Because dissipative structures are not just dropped into either time or space the way Newtonian atoms with only primary qualities are, their evolutionary trajectory is therefore not predictable in detail.
… As a result, unlike the near-equilibrium processes of traditional thermodynamics, complex systems do not forget their initial conditions: they “carry their history on their backs” (Prigogine). Their origin constrains their trajectory.
Those aspects of the environment with which I am systematically interdependent are part of my external structure. As both a biological and social entity, I extend into the world and am embedded in it (the point that both logical and experimental behaviorism missed).
As distributed wholes, complex adaptive systems are virtual governors that give orders to themselves – qua thing, not qua other.
The constraints that wholes impose on their parts are restrictive insofar as they reduce the number of ways in which the parts can be arranged, and conservative in the sense that they are in the service of the whole.

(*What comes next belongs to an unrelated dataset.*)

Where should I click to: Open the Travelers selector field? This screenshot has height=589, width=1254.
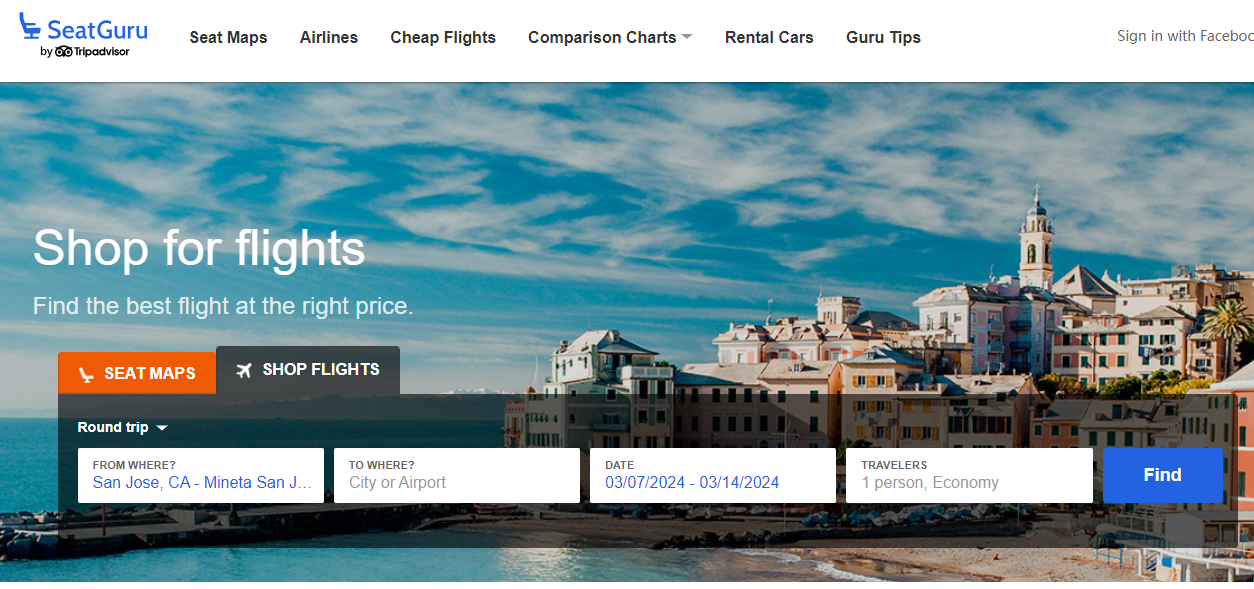pos(969,475)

Attractors represent a dynamical system’s organization, including its external structure or boundary conditions.
Attractors provide evidence that the system’s overall organization constrains available alternatives (Brooks and Wiley) such that its behavior is characteristically drawn to certain patterns.
Complex dynamical systems like you and me, however, have an indefinitely large number of properties. Representing each by an axis in state space requires an unvisualizable graph with an astronomical number of dimensions.

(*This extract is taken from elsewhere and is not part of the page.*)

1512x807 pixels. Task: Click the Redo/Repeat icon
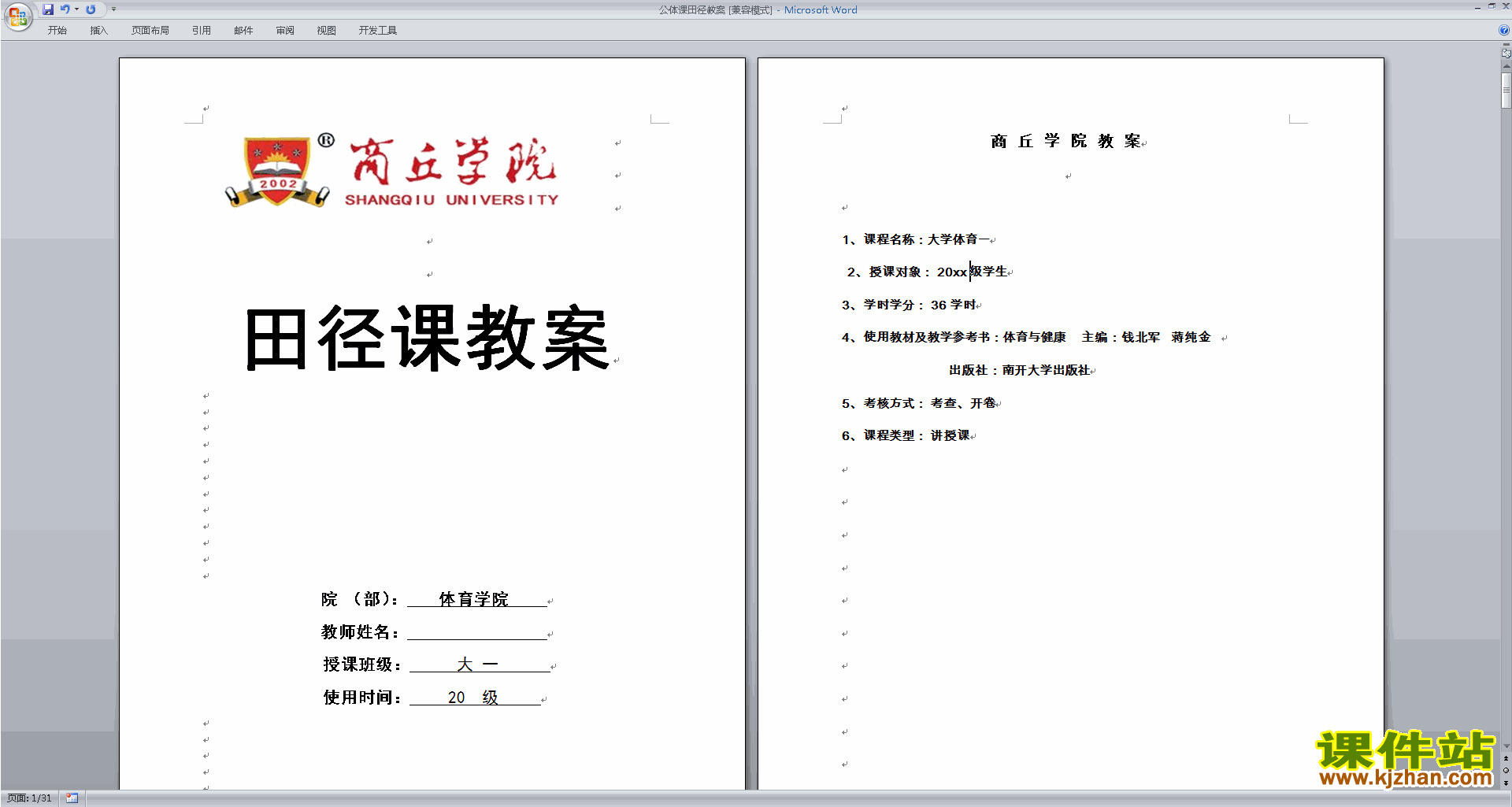point(91,9)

Complex systems are often characterized by strange attractors. The strange attractors of seemingly “chaotic” phenomena are therefore often not chaotic at all. Such intricate behaviour patterns are evidence of highly complex, context-dependent dynamic organization.
If a system accessed every point or region in its phase space with the same frequency as every other (that is, randomly), its ontogenetic landscape would be smooth and flat.
A completely flat, smooth initial landscape would portray an object with no propensities or dispositions – that is, with no attractors. It would describe a “system” with no identity, a logical impossibility.
The effects of constraints can therefore be represented as a probability landscape like
Since a system’s external structure can recalibrate its internal dynamics, probability landscapes also incorporate the role of the environment in which a system is embedded.
Since a system’s prior experience constrains its behavior, that history, too, is embodied in its ontogenetic landscape.
The landscape of a dynamical system, by definition, is never static. Although it remains qualitatively the same between phase changes, it continually shifts in response to the system’s interactions with its environment.
When dramatic phase changes occur, the whole attractor regime completely reorganizes as the system undergoes a bifurcation.
Contour of the entire landscape reconfigures in a phase-change bifurcation. The metamorphoses of tadpoles into frogs or caterpillars into butterflies mark such a qualitative transition.